だからゲスなんだ

 

 

 

 

自分だけが幸せになろうとしたり、

 

 

お金を得ることだけにこだわっていたら

 

 

人間の顔つきはだんだん卑しくなってくる。

 

 

 

 

 

 

 

 

数年前、私は顔なじみの先輩から、

 

 

お金儲けらしい商談をもらったことがあった。

 

 

 

「とにかくこの世は金だわな、この仕事はなかなかイケちゃうぞ。おまえもコレをしてお金持ちになりなさい。共にベンツに乗り換えましょう」

 

 

そういえばその先輩も卑しい顔つきをしていた。

 

 

「仕事っていうのは、利益、効率、機能だわな。

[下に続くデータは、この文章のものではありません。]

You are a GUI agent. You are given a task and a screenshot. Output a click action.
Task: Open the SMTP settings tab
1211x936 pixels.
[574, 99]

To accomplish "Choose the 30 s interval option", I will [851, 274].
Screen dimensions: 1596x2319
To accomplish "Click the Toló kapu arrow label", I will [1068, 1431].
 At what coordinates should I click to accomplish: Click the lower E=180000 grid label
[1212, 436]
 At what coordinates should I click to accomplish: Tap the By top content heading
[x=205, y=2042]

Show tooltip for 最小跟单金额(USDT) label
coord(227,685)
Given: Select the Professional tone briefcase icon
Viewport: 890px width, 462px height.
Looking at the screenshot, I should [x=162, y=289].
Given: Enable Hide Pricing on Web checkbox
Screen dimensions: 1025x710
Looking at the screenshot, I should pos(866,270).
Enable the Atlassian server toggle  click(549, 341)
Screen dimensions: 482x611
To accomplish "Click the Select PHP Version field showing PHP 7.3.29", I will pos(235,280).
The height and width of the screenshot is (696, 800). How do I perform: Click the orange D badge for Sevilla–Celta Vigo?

まわりを見てみ、バカみたいに働いてらあ」

 

 

一瞬、彼の目にオオカミが通り過ぎたようにも見えた。

 

 

 

 

商品を右から左に流すだけでお金を得たり、

 

 

情報を買っただけで預金が増えたりする職があるらしいが、

 

 

自分は何かを成しえているのか。

 

 

 

 

ひどいのになると、他人を哀しみの淵に蹴落としてまでお金を得ようとする連中が

 

 

金ピカのものを身につけて、平然と街を歩いている。

 

 

 

対して、社会になくてはならぬ仕事をしている人に正当なお金が分配されることは少ない。

 

 

 

彼らの生活が苦しいのはおかしい。

 

 

 

 

 

 

と、ここまで書きながら、私も若気の至りで

 

 

碌でもないことをして日銭を稼いだ経験がある。

 

 

それは後年になって、とても悔恨を感じた。

 

 

 

 

入ってきたお金で、恋人と食事をしたり、いっしょに旅行をしたり、贈りものを渡すことができたが

 

 

汗水とは無縁で、誇りや品性は、その仕事にはなかった(そういう類いのものは仕事と呼ばないが)。

 

 

 

 

あのときはお金ですべてが手に入ると思っていた。ゲスだった。

 

 

 

 

男にひとつ言っておきたいのが

 

 

女性は、その男が身銭を切っているかどうか実は分かっている、ということ。

 

 

 

この贈りものは、どういう重さのお金で買われたのか、と。金額の話じゃない。

 

 

身を粉にして働いていない、汗が染みちゃいない紙幣など、たかが知れているという話である。

 

 

 

 

 

残念ながらこの世の中には、

 

 

小悪党になれば誰だってお金儲けできる手口がけっこう蔓延っている。

 

 

 

それを大半の人間が知っているし、やり方すらもテレビや新聞が丁寧に発信してくれている。

 

 

 

しかし多くの人が手を染めないのは

 

 

心根にまだ、清らかな情緒があるから、と私は信じたい。

 

 

人間は情緒や、哀切を失えばただの細胞のかたまりでしかないとおもう。

 

 

被災地に空き巣に入るやつなど人間でない。

 

 

 

 

 

 

 

 

 

 

「せっかくですが、この話、けっこうです」

 

 

先輩に下げたくもない頭を下げた。

 

 

 

「おまえよ、馬鹿なんか。こんな儲け話、他にあるわけがねえぞ」

 

 

 

 

いまは音信不通になってしまったが、

 

 

彼は黒塗りの高級車には乗っていないと思う。

 

 

 

 

自分だけのために生きること、金銭、名誉など、
きっと生きていることの脇にあるのだ。